There was a time when this worked to the Liberals’ advantage, but those days may have ended. As Mr. Ignatieff is finding on the campaign trail, it’s harder than usual to sell a party that just kind of wants to go along, keeping everyone happy. For one thing, it’s more difficult these days to identify the “happy” option when crafting policies.
Take a look at Mr. Ignatieff’s economic position. When the Big Recession hit two years ago, Mr. Ignatieff pressed the government to introduce an ambitious spending program to offset its effects. Since the Conservatives complied, he’s been attacking them for spending too much money. He’s in the unhappy position of promising to spend more, while denouncing the Tories as the biggest-spending government in history (which they are). On Tuesday he complained Canadians have “the worst of all possible worlds — they’ve got wasteful government, they’ve got undemocratic government and they’ve got a government inclined to cut the social programs they depend on.”
Notice how he says the Tories are “inclined” to cut social programs. He needs that qualifier because, in five years, the government has never actually taken an axe to social programs. In fact it spends more than ever, more than the Liberals ever did. Health care spending is even more out of control than it used to be, and Prime Minister Harper has stuck to a program of yearly funding increases negotiated by his Liberal predecessor.
So on the one hand Mr. Ignatieff has to criticize the government as “wasteful,” while urging even more spending. He has to denounce it for spending too much, while promising to spend more. And he needs to wrap it all in a promise the Liberals will be “prudent”, even though they won’t cut anything important.

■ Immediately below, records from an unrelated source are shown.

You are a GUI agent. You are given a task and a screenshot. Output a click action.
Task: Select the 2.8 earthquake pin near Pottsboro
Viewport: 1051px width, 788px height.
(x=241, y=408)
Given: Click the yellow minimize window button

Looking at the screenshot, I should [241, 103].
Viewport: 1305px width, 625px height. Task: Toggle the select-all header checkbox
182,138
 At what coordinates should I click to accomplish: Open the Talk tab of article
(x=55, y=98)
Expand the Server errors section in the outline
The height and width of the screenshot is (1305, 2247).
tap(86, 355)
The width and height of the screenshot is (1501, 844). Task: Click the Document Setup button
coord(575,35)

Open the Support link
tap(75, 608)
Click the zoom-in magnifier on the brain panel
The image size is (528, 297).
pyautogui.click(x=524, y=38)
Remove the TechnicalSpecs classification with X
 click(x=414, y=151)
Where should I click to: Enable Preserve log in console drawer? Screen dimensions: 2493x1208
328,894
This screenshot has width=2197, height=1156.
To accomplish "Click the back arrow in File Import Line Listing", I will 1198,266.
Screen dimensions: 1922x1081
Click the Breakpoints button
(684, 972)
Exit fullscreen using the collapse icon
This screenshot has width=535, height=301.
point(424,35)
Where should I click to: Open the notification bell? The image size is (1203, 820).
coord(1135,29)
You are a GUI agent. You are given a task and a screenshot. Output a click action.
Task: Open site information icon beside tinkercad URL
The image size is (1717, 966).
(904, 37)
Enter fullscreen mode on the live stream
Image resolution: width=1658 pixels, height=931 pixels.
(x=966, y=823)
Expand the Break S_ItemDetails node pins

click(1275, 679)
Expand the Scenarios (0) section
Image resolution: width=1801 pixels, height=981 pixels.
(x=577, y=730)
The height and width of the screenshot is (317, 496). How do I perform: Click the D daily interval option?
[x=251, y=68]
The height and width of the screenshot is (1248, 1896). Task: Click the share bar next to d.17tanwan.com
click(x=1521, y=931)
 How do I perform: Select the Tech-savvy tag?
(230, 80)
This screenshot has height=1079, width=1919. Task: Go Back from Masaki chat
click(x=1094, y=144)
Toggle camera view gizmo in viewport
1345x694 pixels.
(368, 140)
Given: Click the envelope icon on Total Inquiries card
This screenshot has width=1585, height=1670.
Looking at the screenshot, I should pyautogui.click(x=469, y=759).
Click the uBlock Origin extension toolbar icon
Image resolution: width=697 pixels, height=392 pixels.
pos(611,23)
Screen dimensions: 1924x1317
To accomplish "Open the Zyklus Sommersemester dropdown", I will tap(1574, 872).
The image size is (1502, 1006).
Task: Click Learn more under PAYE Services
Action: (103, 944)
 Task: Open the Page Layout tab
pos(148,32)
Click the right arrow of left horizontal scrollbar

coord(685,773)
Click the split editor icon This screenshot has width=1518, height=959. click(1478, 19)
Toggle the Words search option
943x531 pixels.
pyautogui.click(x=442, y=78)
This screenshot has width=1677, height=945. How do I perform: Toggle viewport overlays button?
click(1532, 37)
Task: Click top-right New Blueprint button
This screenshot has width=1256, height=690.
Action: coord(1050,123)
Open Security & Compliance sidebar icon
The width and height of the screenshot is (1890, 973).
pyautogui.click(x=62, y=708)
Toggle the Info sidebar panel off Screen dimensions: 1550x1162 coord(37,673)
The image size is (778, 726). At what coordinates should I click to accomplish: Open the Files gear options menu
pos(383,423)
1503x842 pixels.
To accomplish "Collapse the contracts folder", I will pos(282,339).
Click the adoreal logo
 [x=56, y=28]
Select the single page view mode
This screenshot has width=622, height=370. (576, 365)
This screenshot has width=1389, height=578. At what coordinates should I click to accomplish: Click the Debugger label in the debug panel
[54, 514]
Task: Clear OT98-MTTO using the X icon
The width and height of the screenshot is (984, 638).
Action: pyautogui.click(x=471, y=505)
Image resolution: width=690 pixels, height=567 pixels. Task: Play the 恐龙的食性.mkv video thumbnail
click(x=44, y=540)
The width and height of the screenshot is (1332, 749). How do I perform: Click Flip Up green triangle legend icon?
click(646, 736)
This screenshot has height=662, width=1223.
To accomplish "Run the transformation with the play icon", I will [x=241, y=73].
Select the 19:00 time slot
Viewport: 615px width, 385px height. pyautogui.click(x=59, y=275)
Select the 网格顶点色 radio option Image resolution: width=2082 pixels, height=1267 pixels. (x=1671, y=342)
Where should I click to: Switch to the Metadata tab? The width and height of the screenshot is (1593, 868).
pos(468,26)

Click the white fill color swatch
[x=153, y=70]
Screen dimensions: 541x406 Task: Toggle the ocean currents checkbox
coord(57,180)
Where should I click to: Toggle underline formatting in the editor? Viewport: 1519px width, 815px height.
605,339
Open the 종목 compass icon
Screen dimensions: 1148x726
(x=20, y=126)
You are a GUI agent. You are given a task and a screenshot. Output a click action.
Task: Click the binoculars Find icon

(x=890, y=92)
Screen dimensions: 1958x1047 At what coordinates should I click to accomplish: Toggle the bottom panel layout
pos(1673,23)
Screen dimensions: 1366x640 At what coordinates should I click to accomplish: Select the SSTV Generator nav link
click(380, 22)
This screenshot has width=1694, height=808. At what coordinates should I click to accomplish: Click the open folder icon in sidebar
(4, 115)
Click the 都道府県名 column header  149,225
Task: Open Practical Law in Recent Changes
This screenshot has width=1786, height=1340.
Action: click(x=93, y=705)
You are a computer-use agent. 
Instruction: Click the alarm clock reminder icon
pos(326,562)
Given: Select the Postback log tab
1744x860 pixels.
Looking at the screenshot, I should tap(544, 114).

It’s not a surprise the CBC’s educational tool would have a hard time making sense of this mish-mash, or that Canadians would need assistance in figuring out which party they agree with. At the moment, the political landscape consists of four parties trying to occupy the same ground on the left side of the spectrum: the Liberals, NDP, Bloc Quebecois and the Greens. That leaves the Conservatives as the default right-wing party, if only because they’re the only party that isn’t on the left. Harper’s team may not be very conservative by most standards (U.S. Tea Party activists wouldn’t let them in their front yard), but they’re all that’s left for anyone who thinks the “big red tent” is a refuge for people who want someone else to take care of them
How about those CONservative spenders??
“At 11 minutes and 25 seconds after midnight on March 18th, the Debt Clock will roll over the $562,881,000,000 mark – the previous record set in 1997. At that time, the government will have re-borrowed the $105 billion in debt paid down between 1997 and 2008 according to its current projections.”
Harper is an idiot and whether he has a majority or minority government, this country will only get worse.
Ignatieff doesn't deserve to be PM after spending 35+ years in the US making US money teaching US students.
Worst case scenario: conservative majority with Harper back in the PM chair.
Best case scenario: Liberal minority WITHOUT Iggy in the top spot.
Actually, he only spent 5 years working in the US at Harvard University. Prior to that he spent 22 years in the UK undertaking a research fellowship at Cambridge University and working as a journalist, writer, lecturer and broadcaster in London. He also spent some time at Harvard doing his Ph.D too, so I guess he's probably spent about 30 years outside Canada, give or take.flyinggreasemonkey wrote:Ignatieff doesn't deserve to be PM after spending 35+ years in the US making US money teaching US students.